| EXERCISE |
Copy out every entry that follows, without a single picture.

╭─ SUPPLIED MATERIAL

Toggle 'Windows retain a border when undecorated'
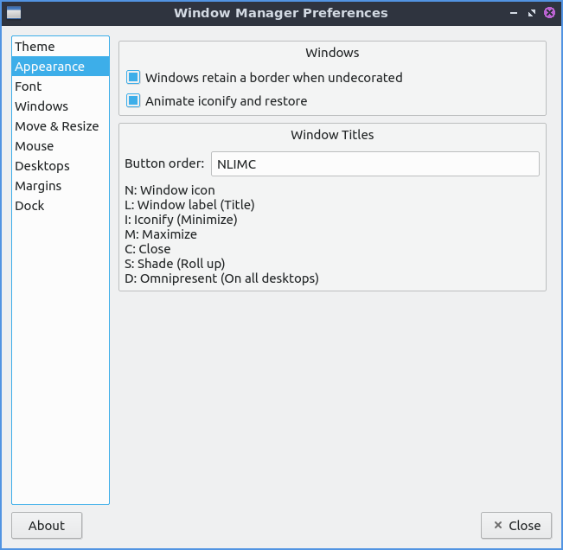563x550 pixels. coord(133,78)
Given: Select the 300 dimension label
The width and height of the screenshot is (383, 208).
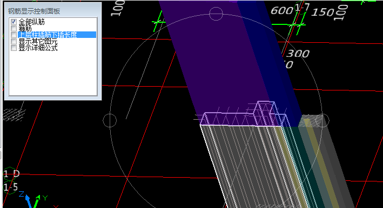Looking at the screenshot, I should click(298, 54).
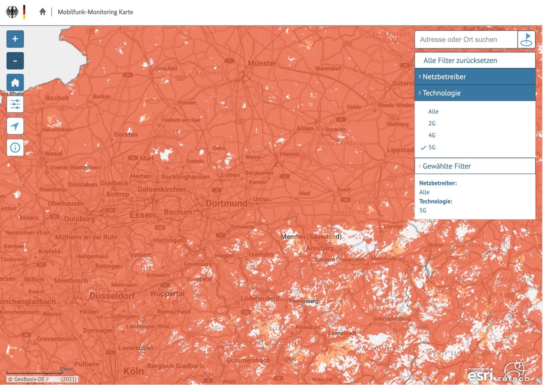The height and width of the screenshot is (385, 543).
Task: Click the home icon in header
Action: 43,12
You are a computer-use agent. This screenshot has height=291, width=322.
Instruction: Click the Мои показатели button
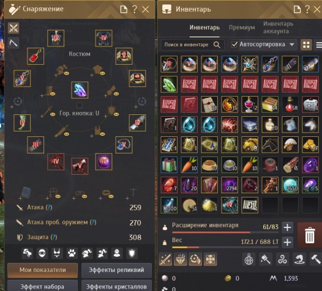pyautogui.click(x=43, y=270)
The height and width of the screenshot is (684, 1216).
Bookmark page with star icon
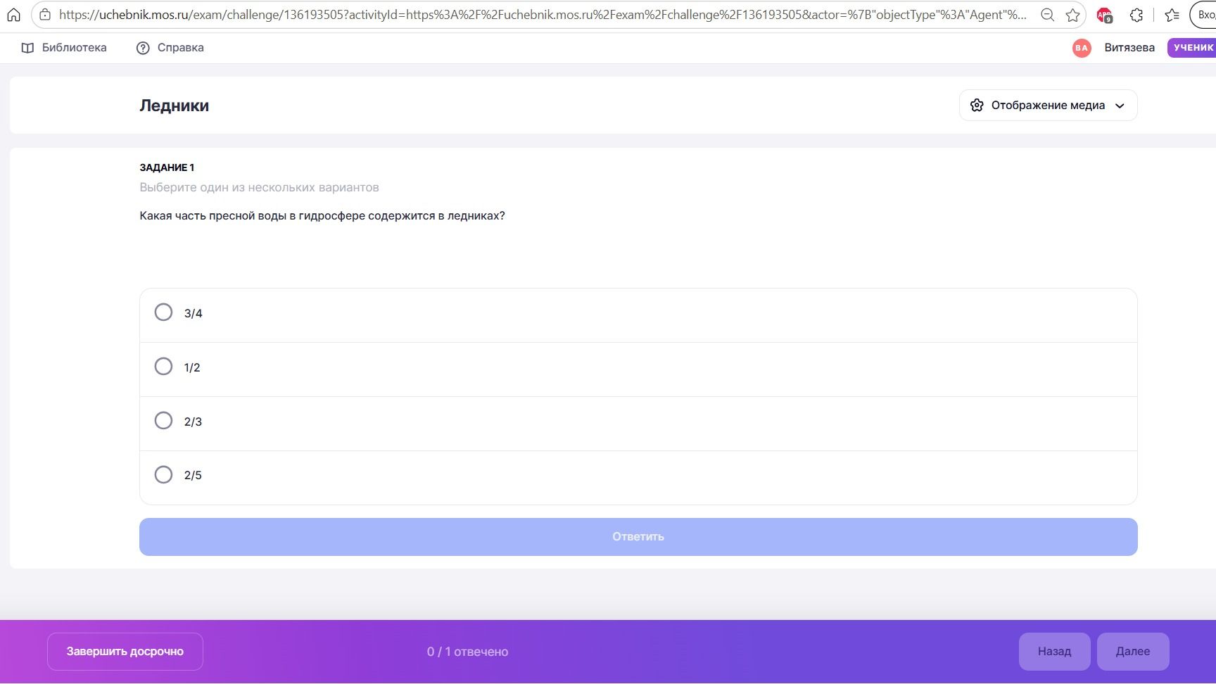coord(1072,15)
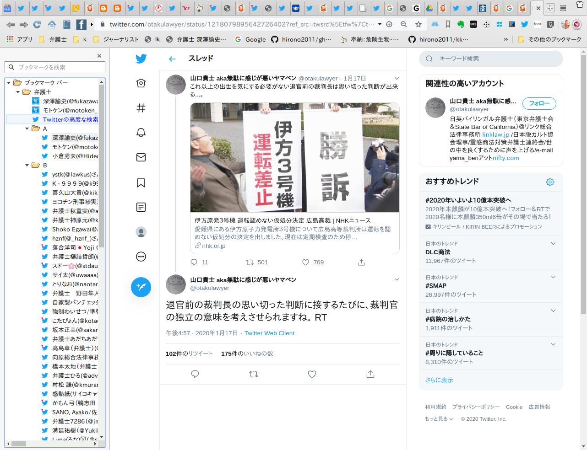The height and width of the screenshot is (450, 587).
Task: Open Explore via the hashtag icon
Action: pyautogui.click(x=141, y=108)
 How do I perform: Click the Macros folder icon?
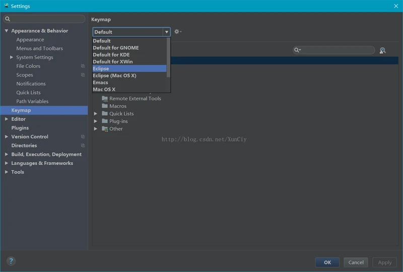105,106
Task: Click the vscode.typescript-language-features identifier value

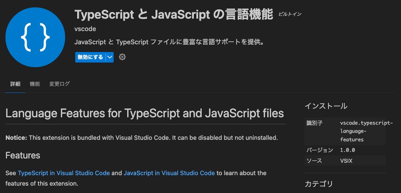Action: coord(366,131)
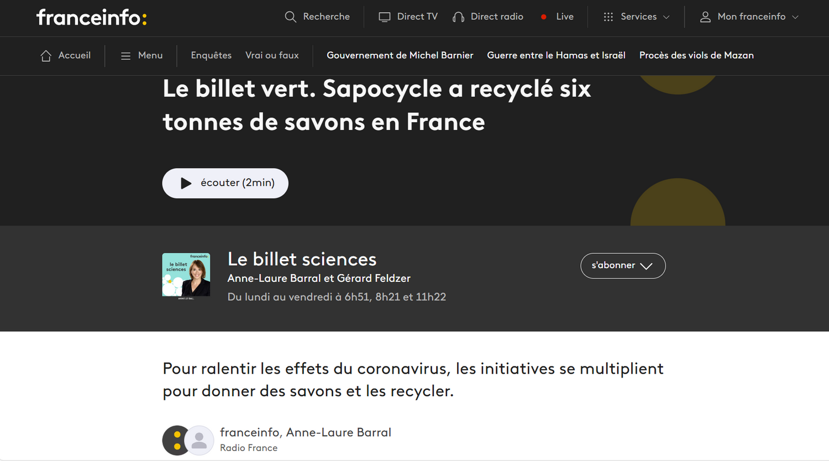Viewport: 829px width, 461px height.
Task: Open the Enquêtes menu item
Action: 211,55
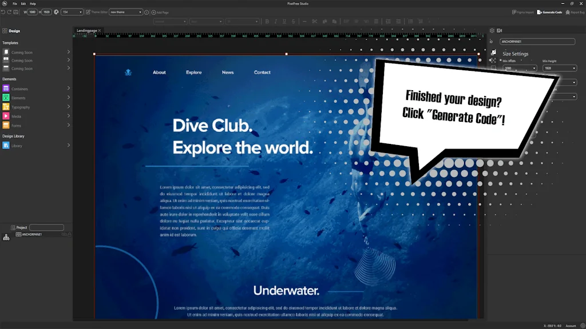
Task: Open the new theme dropdown
Action: pyautogui.click(x=126, y=12)
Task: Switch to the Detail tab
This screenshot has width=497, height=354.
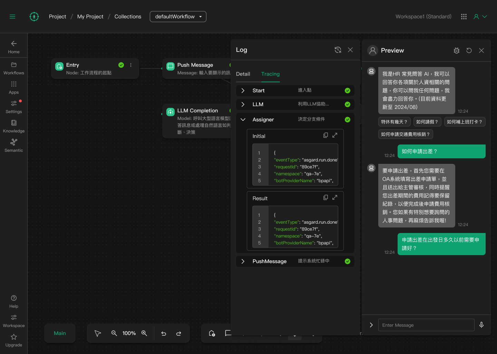Action: tap(243, 74)
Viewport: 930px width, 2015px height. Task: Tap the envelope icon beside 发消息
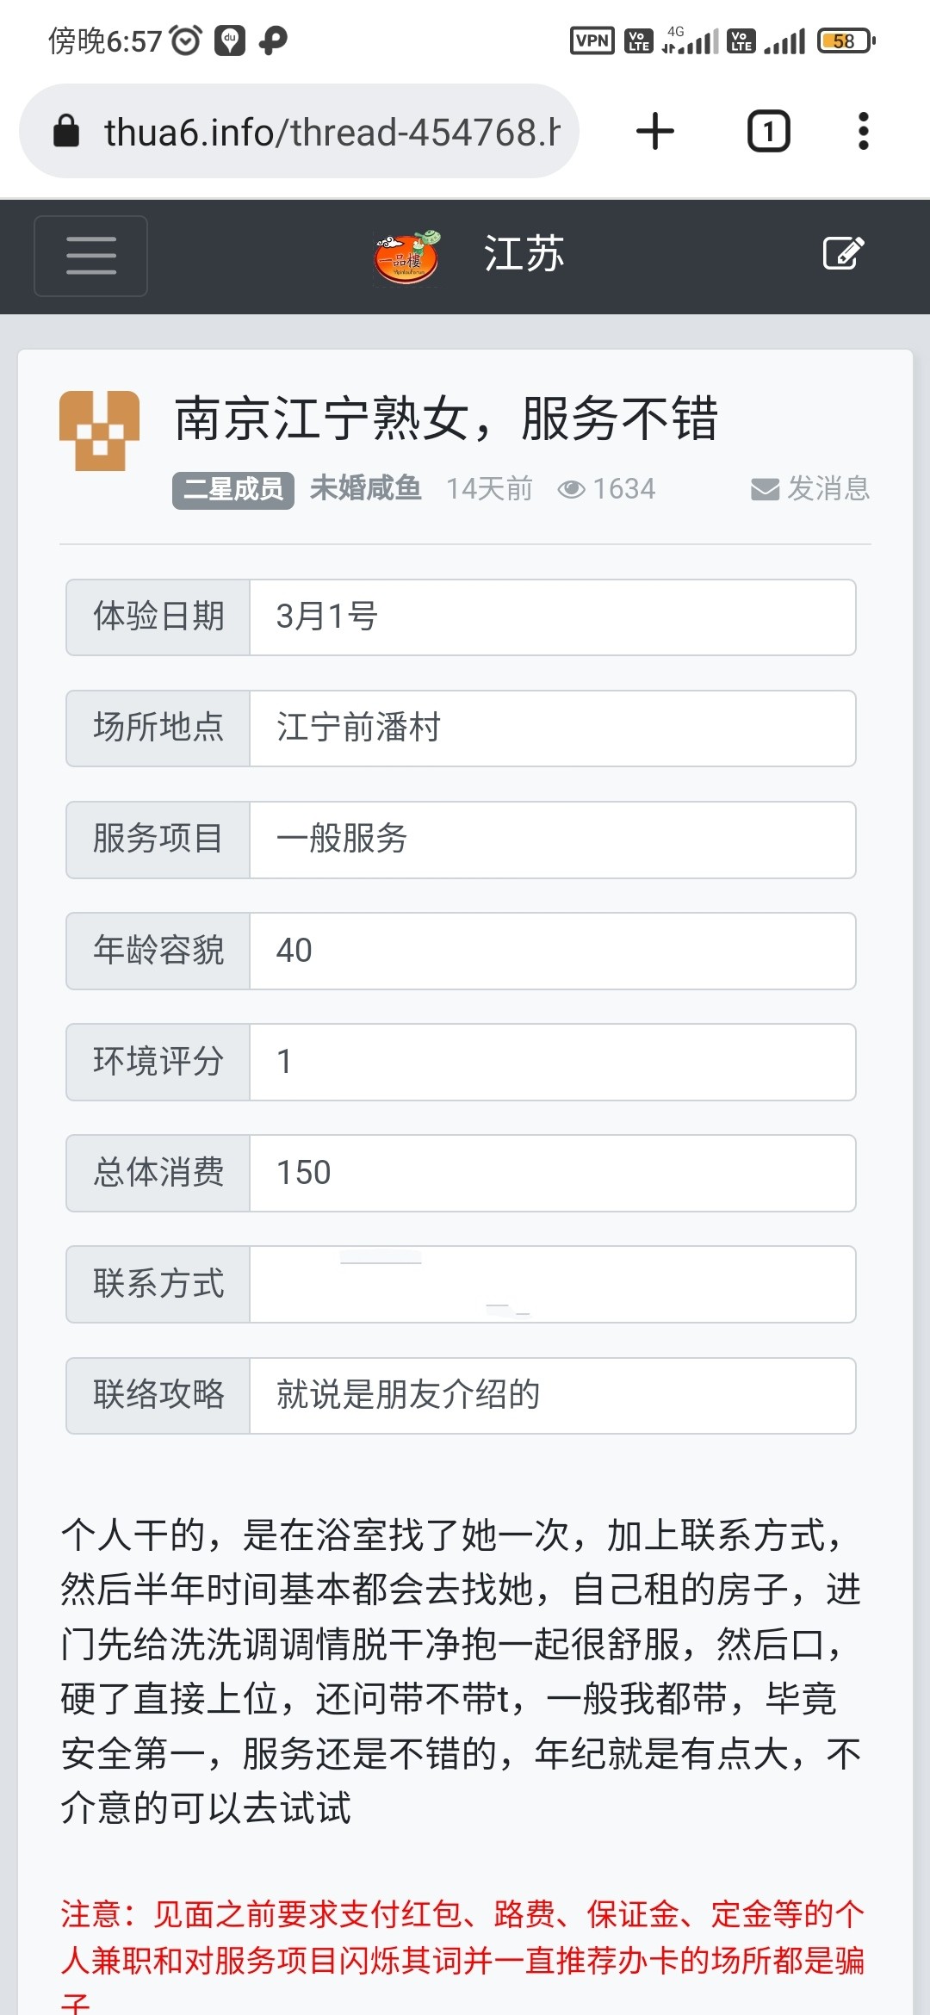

╰─

| SOLUTION TO THIS EXERCISE |
Toggle 'Windows retain a border when undecorated'
563x550 pixels. coord(133,78)
Given: Select the 300 dimension label
The width and height of the screenshot is (383, 208).
Looking at the screenshot, I should click(298, 54).
The height and width of the screenshot is (385, 543).
Task: Click the home icon in header
Action: 43,12
You are a computer-use agent. This screenshot has height=291, width=322.
Instruction: Click the Мои показатели button
pyautogui.click(x=43, y=270)
The height and width of the screenshot is (684, 1216).
Bookmark page with star icon
coord(1072,15)
The height and width of the screenshot is (450, 587).
Task: Open Explore via the hashtag icon
Action: pyautogui.click(x=141, y=108)
 How do I perform: Click the Macros folder icon?
105,106
Task: Click the vscode.typescript-language-features identifier value

Action: coord(366,131)
Viewport: 829px width, 461px height.
Task: Open the Enquêtes menu item
Action: 211,55
Task: Open the new theme dropdown
Action: pyautogui.click(x=126, y=12)
Task: Switch to the Detail tab
This screenshot has width=497, height=354.
Action: tap(243, 74)
Viewport: 930px width, 2015px height. Task: Tap the envelope icon beside 发消息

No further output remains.